§ **TASK TO COMPLETE**:
Please give every line of the listing below as a Markdown table with the columns Row and Line, numbering the rows and leaving out blank lines.

§ **RECORDS SHOWN**:
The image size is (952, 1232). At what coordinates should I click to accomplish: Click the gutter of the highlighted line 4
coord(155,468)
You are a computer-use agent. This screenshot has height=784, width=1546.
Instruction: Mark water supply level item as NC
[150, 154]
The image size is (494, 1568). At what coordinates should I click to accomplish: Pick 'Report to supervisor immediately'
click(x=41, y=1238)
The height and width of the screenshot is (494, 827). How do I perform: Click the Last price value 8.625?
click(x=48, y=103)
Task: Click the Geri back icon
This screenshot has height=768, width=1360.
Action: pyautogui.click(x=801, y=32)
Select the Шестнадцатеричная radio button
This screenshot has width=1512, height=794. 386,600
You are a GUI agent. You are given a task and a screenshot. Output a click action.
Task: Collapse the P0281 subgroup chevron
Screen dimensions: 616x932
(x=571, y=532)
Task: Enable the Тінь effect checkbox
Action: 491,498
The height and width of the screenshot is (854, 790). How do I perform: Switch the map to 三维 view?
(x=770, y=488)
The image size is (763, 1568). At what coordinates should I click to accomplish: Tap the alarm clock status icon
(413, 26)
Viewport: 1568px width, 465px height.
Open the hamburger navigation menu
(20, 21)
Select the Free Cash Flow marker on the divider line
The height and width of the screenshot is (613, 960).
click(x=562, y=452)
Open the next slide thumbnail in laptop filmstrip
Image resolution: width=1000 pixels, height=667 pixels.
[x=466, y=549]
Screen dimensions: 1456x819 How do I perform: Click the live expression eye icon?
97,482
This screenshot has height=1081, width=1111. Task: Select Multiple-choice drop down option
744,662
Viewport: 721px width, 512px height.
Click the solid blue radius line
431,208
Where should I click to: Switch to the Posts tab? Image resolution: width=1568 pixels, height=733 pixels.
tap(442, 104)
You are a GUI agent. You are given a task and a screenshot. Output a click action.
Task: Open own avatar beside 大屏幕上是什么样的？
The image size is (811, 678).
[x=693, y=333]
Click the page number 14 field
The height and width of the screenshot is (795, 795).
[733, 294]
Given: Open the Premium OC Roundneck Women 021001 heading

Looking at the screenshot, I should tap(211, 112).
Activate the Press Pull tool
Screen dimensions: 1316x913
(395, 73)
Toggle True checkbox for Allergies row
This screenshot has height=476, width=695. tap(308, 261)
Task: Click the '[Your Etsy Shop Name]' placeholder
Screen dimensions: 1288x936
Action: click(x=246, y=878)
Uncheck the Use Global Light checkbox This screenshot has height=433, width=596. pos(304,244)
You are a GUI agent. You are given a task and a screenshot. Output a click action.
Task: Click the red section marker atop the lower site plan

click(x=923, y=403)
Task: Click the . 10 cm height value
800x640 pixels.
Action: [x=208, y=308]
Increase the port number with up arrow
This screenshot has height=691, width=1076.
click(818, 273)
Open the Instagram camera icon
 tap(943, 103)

§ **TASK ANSWER**:
| Row | Line |
|---|---|
| 1 | The image size is (952, 1232). At what coordinates should I click to accomplish: Click the gutter of the highlighted line 4 |
| 2 | coord(155,468) |
| 3 | You are a computer-use agent. This screenshot has height=784, width=1546. |
| 4 | Instruction: Mark water supply level item as NC |
| 5 | [150, 154] |
| 6 | The image size is (494, 1568). At what coordinates should I click to accomplish: Pick 'Report to supervisor immediately' |
| 7 | click(x=41, y=1238) |
| 8 | The height and width of the screenshot is (494, 827). How do I perform: Click the Last price value 8.625? |
| 9 | click(x=48, y=103) |
| 10 | Task: Click the Geri back icon |
| 11 | This screenshot has height=768, width=1360. |
| 12 | Action: pyautogui.click(x=801, y=32) |
| 13 | Select the Шестнадцатеричная radio button |
| 14 | This screenshot has width=1512, height=794. 386,600 |
| 15 | You are a GUI agent. You are given a task and a screenshot. Output a click action. |
| 16 | Task: Collapse the P0281 subgroup chevron |
| 17 | Screen dimensions: 616x932 |
| 18 | (x=571, y=532) |
| 19 | Task: Enable the Тінь effect checkbox |
| 20 | Action: 491,498 |
| 21 | The height and width of the screenshot is (854, 790). How do I perform: Switch the map to 三维 view? |
| 22 | (x=770, y=488) |
| 23 | The image size is (763, 1568). At what coordinates should I click to accomplish: Tap the alarm clock status icon |
| 24 | (413, 26) |
| 25 | Viewport: 1568px width, 465px height. |
| 26 | Open the hamburger navigation menu |
| 27 | (20, 21) |
| 28 | Select the Free Cash Flow marker on the divider line |
| 29 | The height and width of the screenshot is (613, 960). |
| 30 | click(x=562, y=452) |
| 31 | Open the next slide thumbnail in laptop filmstrip |
| 32 | Image resolution: width=1000 pixels, height=667 pixels. |
| 33 | [x=466, y=549] |
| 34 | Screen dimensions: 1456x819 How do I perform: Click the live expression eye icon? |
| 35 | 97,482 |
| 36 | This screenshot has height=1081, width=1111. Task: Select Multiple-choice drop down option |
| 37 | 744,662 |
| 38 | Viewport: 721px width, 512px height. |
| 39 | Click the solid blue radius line |
| 40 | 431,208 |
| 41 | Where should I click to: Switch to the Posts tab? Image resolution: width=1568 pixels, height=733 pixels. |
| 42 | tap(442, 104) |
| 43 | You are a GUI agent. You are given a task and a screenshot. Output a click action. |
| 44 | Task: Open own avatar beside 大屏幕上是什么样的？ |
| 45 | The image size is (811, 678). |
| 46 | [x=693, y=333] |
| 47 | Click the page number 14 field |
| 48 | The height and width of the screenshot is (795, 795). |
| 49 | [733, 294] |
| 50 | Given: Open the Premium OC Roundneck Women 021001 heading |
| 51 | Looking at the screenshot, I should tap(211, 112). |
| 52 | Activate the Press Pull tool |
| 53 | Screen dimensions: 1316x913 |
| 54 | (395, 73) |
| 55 | Toggle True checkbox for Allergies row |
| 56 | This screenshot has height=476, width=695. tap(308, 261) |
| 57 | Task: Click the '[Your Etsy Shop Name]' placeholder |
| 58 | Screen dimensions: 1288x936 |
| 59 | Action: click(x=246, y=878) |
| 60 | Uncheck the Use Global Light checkbox This screenshot has height=433, width=596. pos(304,244) |
| 61 | You are a GUI agent. You are given a task and a screenshot. Output a click action. |
| 62 | Task: Click the red section marker atop the lower site plan |
| 63 | click(x=923, y=403) |
| 64 | Task: Click the . 10 cm height value |
| 65 | 800x640 pixels. |
| 66 | Action: [x=208, y=308] |
| 67 | Increase the port number with up arrow |
| 68 | This screenshot has height=691, width=1076. |
| 69 | click(818, 273) |
| 70 | Open the Instagram camera icon |
| 71 |  tap(943, 103) |